On a more general basis, the JIT compiler should recognize this call to size() as a call to a known instance, so that it may perform the method dispatch with a direct function call (which is faster), or even inline the size() method call, reducing the call to a simple instance field access.



回答5:

It can't optimize it, because mylist.size() could change during loop execution. Even if it's final, this just means that the reference is final (meaning you can't reassign myList to some other object), but methods on myList, such as remove() and add() are still available. Final does not make object immutable.



回答6:

The second one should be faster because the .size() does not have to be called every time the loop is performed. Its much faster to say 1+2=3 once than saying it many times.



回答7:

It makes sense that the second implementation is faster, because you store a single, final, local copy of the variable. The compiler would have to figure out that the size can't change inside the loop in order for the performance to be roughly equivalent.

One question is -- does this kind of micro-optimization really matter? If it does, go with what is running faster in your tests and doesn't rely on a compiler optimization.



回答8:

Almost certainly what you are seeing here is a difference in HotSpot inlining. With a simpler loop it is more likely to inline, and therefore get rid of all the redundant rubbish. It might do the same inlining, but do it earlier on or with less effort. Generally with Java microbenchmarks you should run the code multiple times, from which you can work out start up times, average times and deviations.



回答9:

Java compiler would have optimized it so, but didn't do so by seeing the funny condition. If you wrote it like this there would be no issue.

for (int i = myList.size(); i < 1000000; i--) {
    System.out.println("Hello");
}


回答10:

In cases of "compiler optimization", the best you can do is for-each loops:

for(final String x : myList) { ... }

Which lets the compiler provide the fastest implementation.

Edit:

The difference between your code examples is in the second argument of the for-loop. In the first example, the VM will do a method call (more expensive) and is thus slower (only significant when there are a lot of iterations). In your second example, the VM will do a stack pop (less expensive, and local variables are on the stack), and thus faster (only significant when there are a lot of iterations: for just one iteration, the first one is faster, in terms of memory usage).

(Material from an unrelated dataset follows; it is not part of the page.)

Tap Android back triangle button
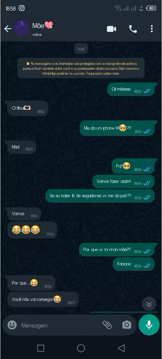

Also: "Premature optimization is the root of all evil." Donald Knuth's infamous law.



回答11:

As always with such things, you're going to have to run them both to see which is faster given the implementation that you're using. However, the first one has the potential performance penalty of having to call size() every iteration, and a function call is more expensive than simply checking the variable directly. However, it's possible that that function call might be optimized away depending on your code and what the compiler does, so you'd have to run tests to see.

However, as was pointed out by Pindatjuh, it's better to use a foreach loop when you're going to be iterating over the whole collection like that. It should let the compiler optimize things better and is less error-prone.



回答12:

The difference is one method call less for each iteration, so the second version should run slightly faster. Although if you use Just-In-Time compiler, he may optimize that - figuring out that it doesn't change during the loop. Standard Java implementation features JIT, but not every Java implementation does.



回答13:

With the last example you will not need to resolve the current size of the array so it will be slightly faster then the first example.

Just remember that this is only useful if you don't change the number of values in your array.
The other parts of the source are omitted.